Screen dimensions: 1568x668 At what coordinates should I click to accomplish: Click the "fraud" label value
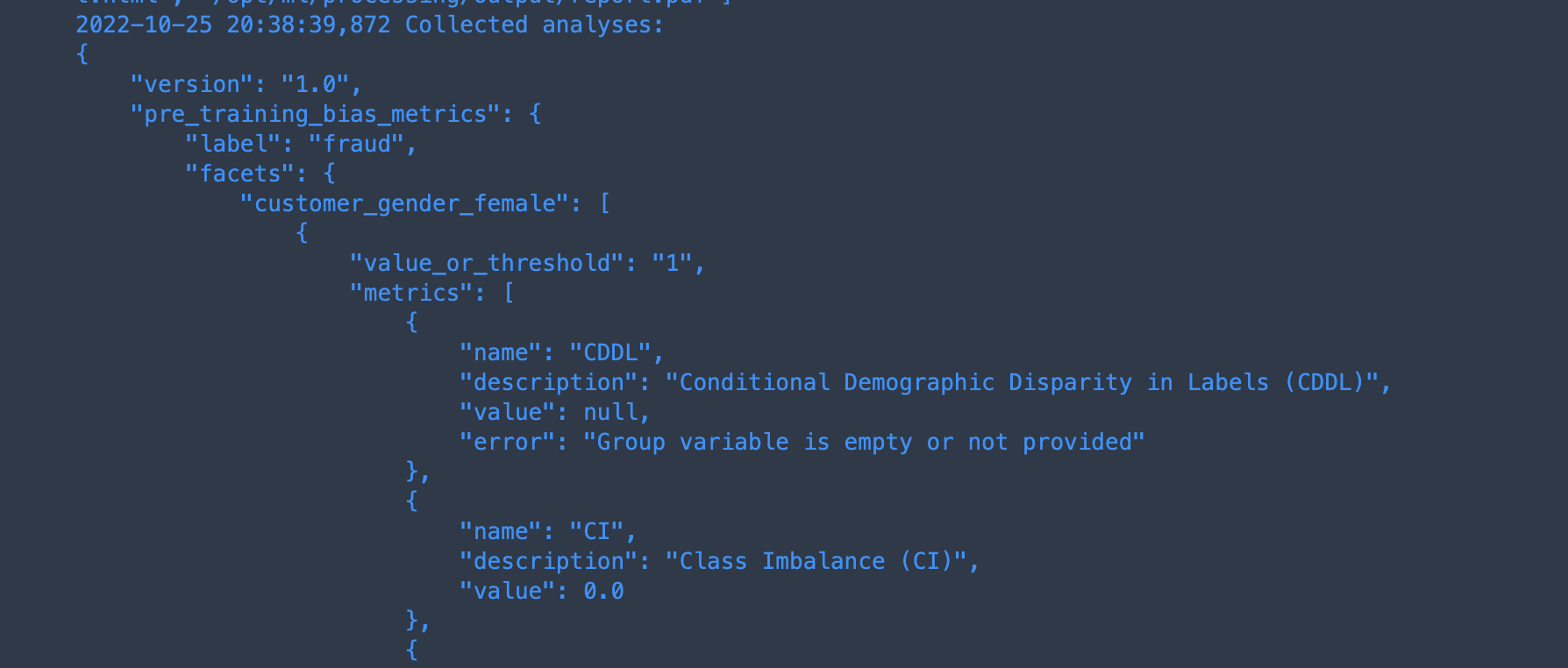click(x=356, y=144)
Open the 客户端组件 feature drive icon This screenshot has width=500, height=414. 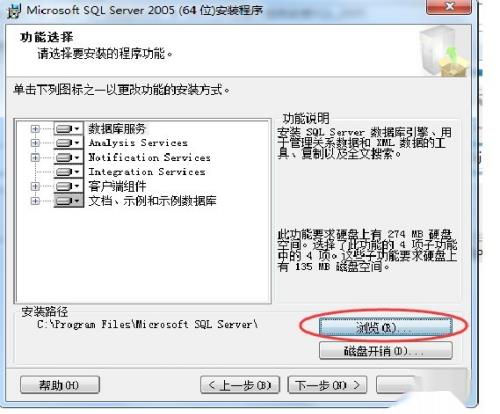pyautogui.click(x=68, y=186)
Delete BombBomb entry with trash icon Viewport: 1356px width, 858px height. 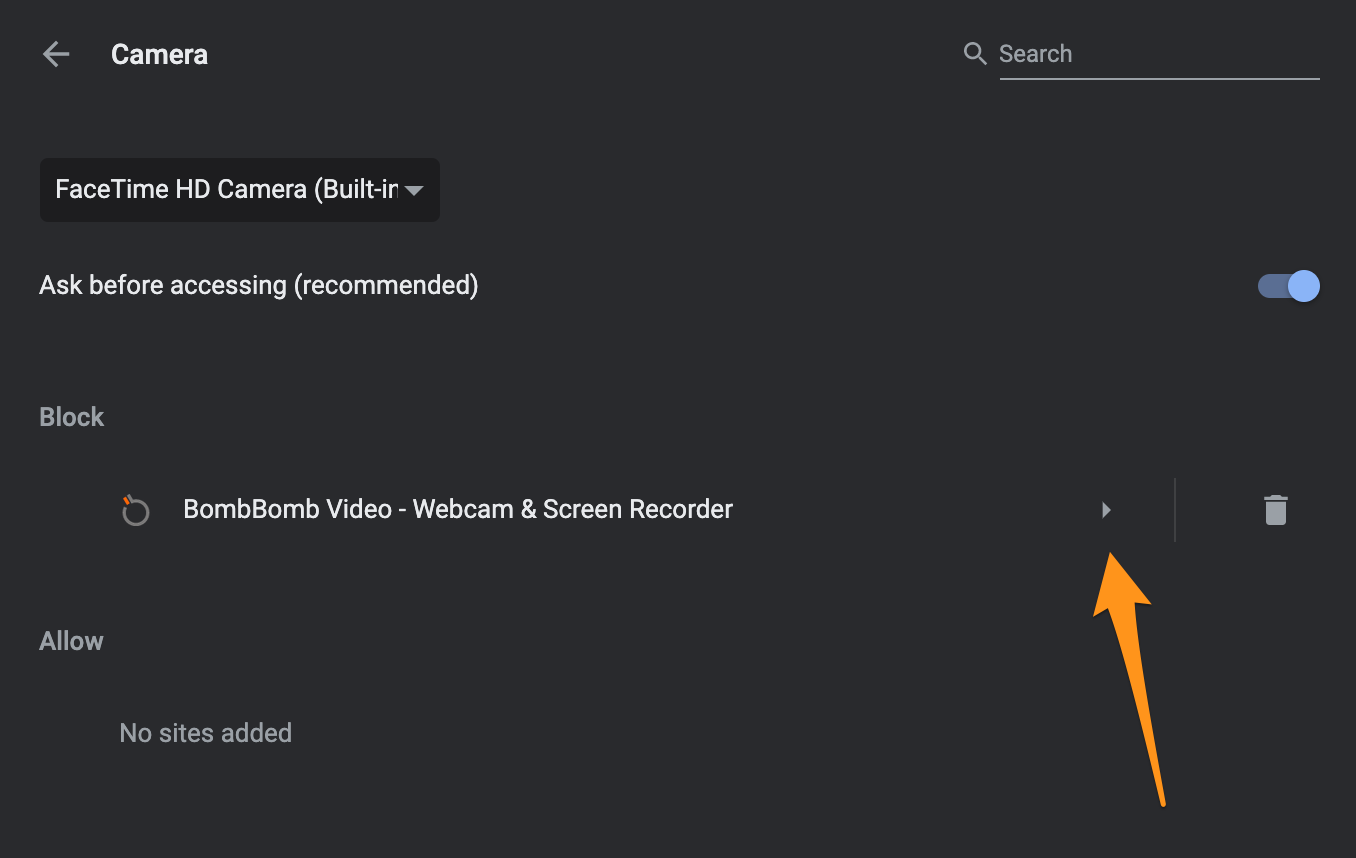1275,510
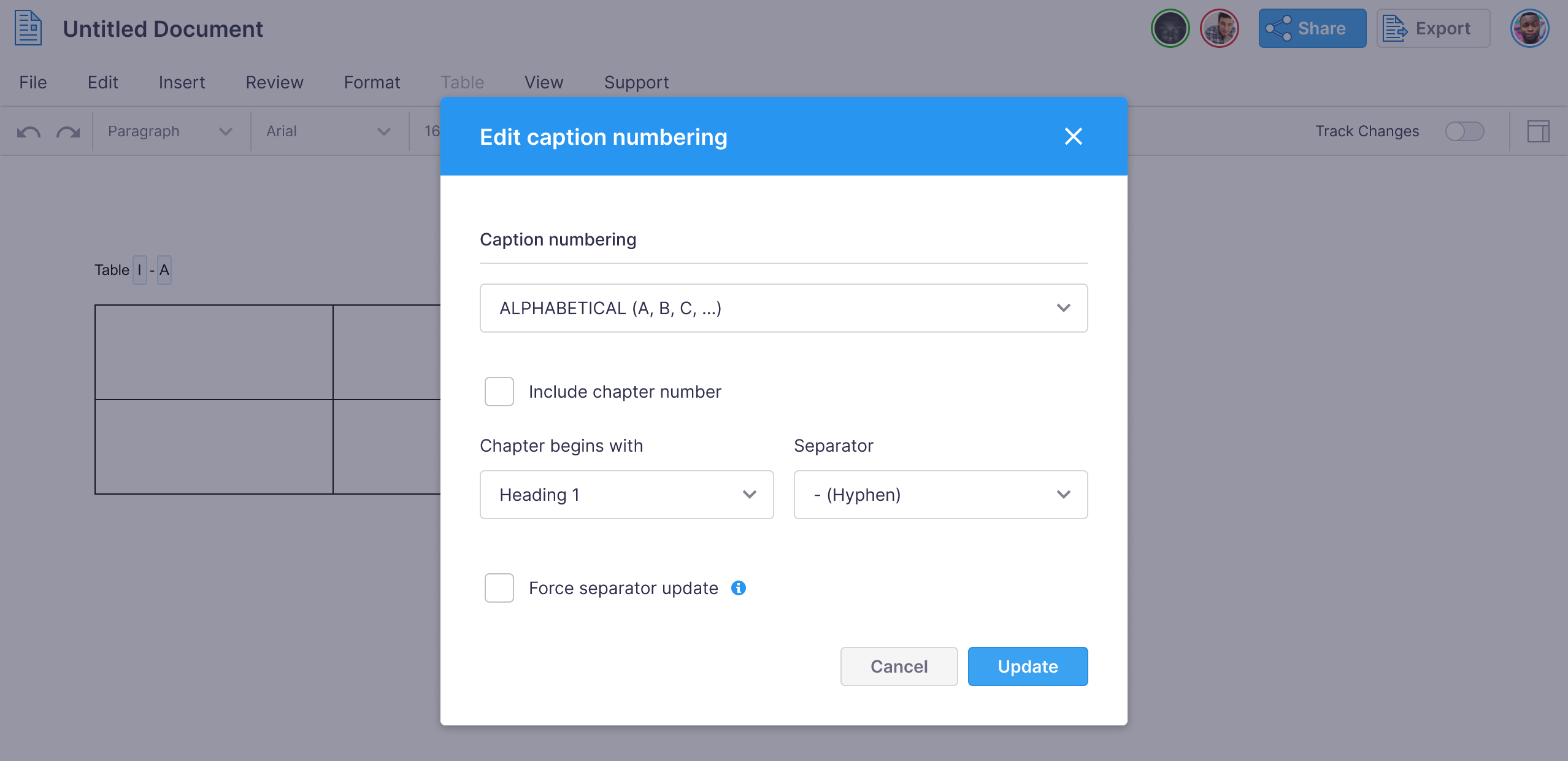
Task: Check the Force separator update box
Action: [x=499, y=588]
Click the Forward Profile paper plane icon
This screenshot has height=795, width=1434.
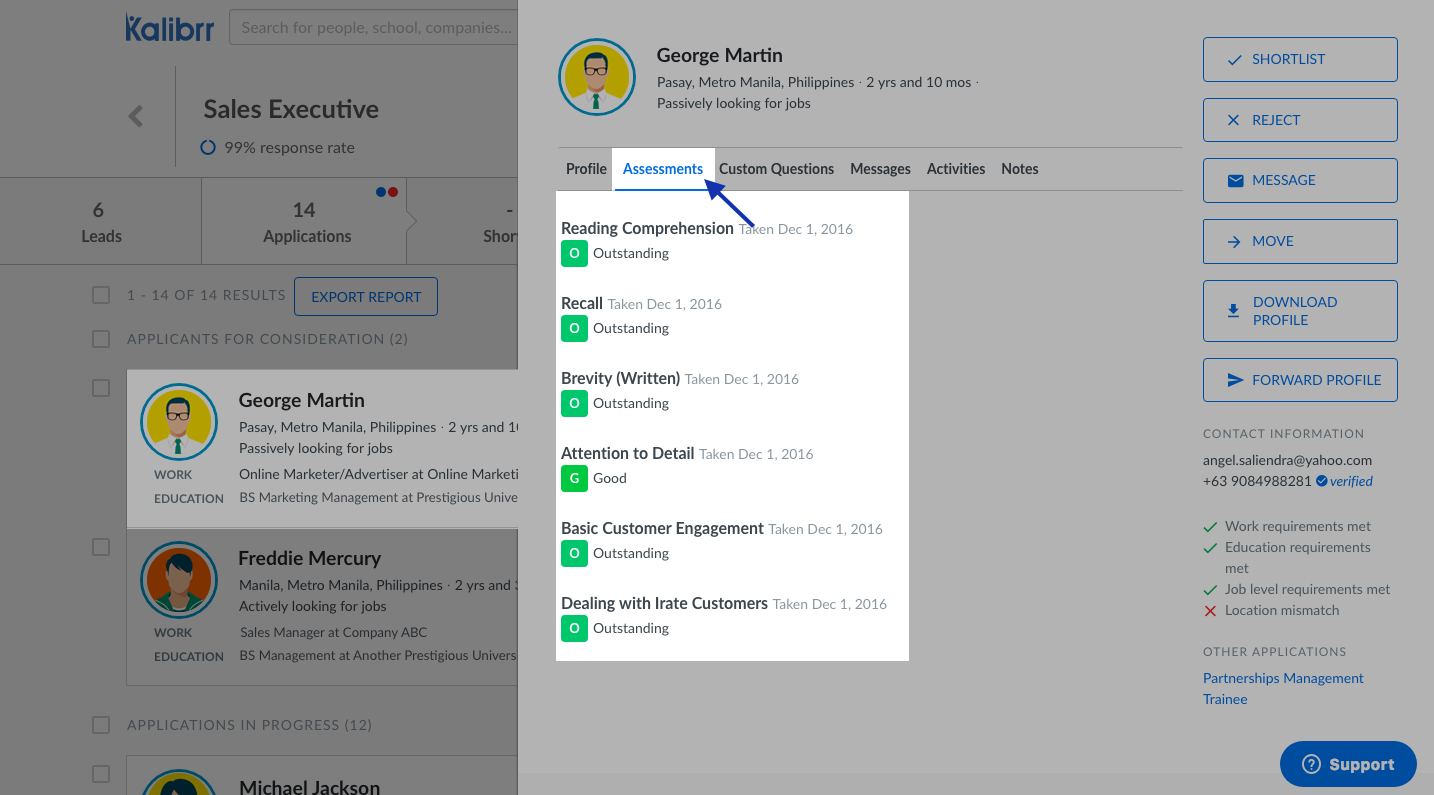[1235, 380]
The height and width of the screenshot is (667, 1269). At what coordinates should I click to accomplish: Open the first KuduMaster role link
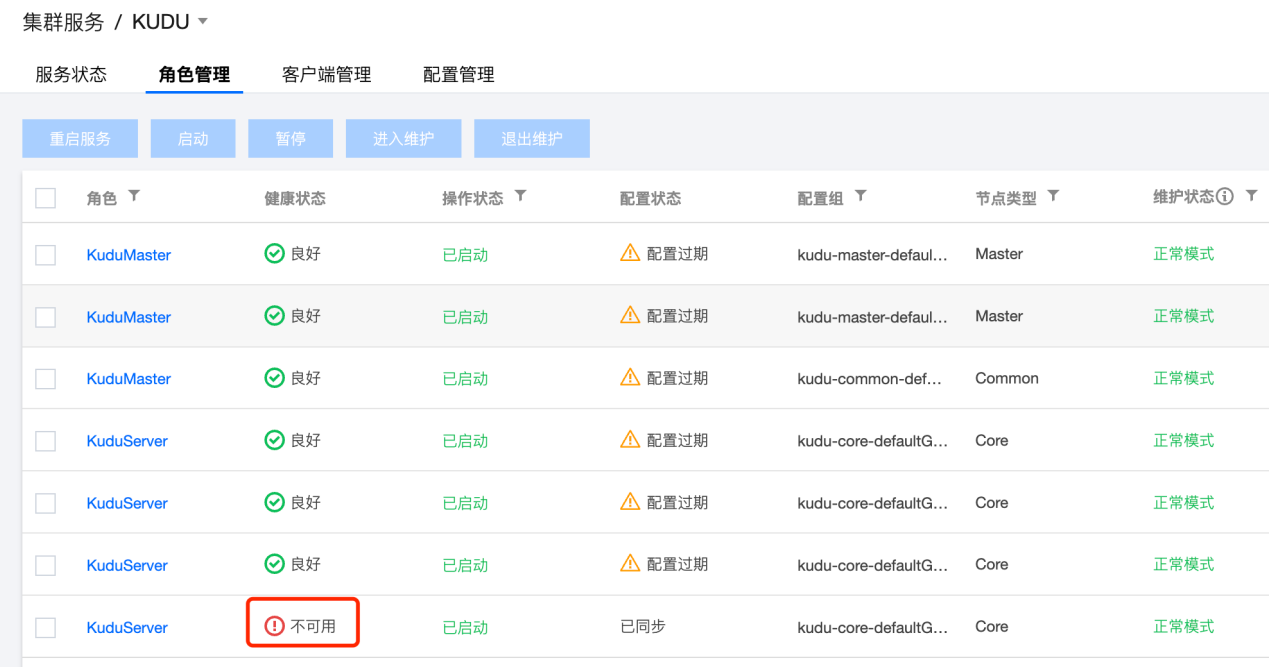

What the exercise asks — Word for word, set down the lines from the line with "Click the Forward Profile paper plane icon" through the last line of the entries, and nothing else; the pictures stay out.

Your response —
Click the Forward Profile paper plane icon
This screenshot has height=795, width=1434.
[1235, 380]
The height and width of the screenshot is (667, 1269). At what coordinates should I click to accomplish: Open the first KuduMaster role link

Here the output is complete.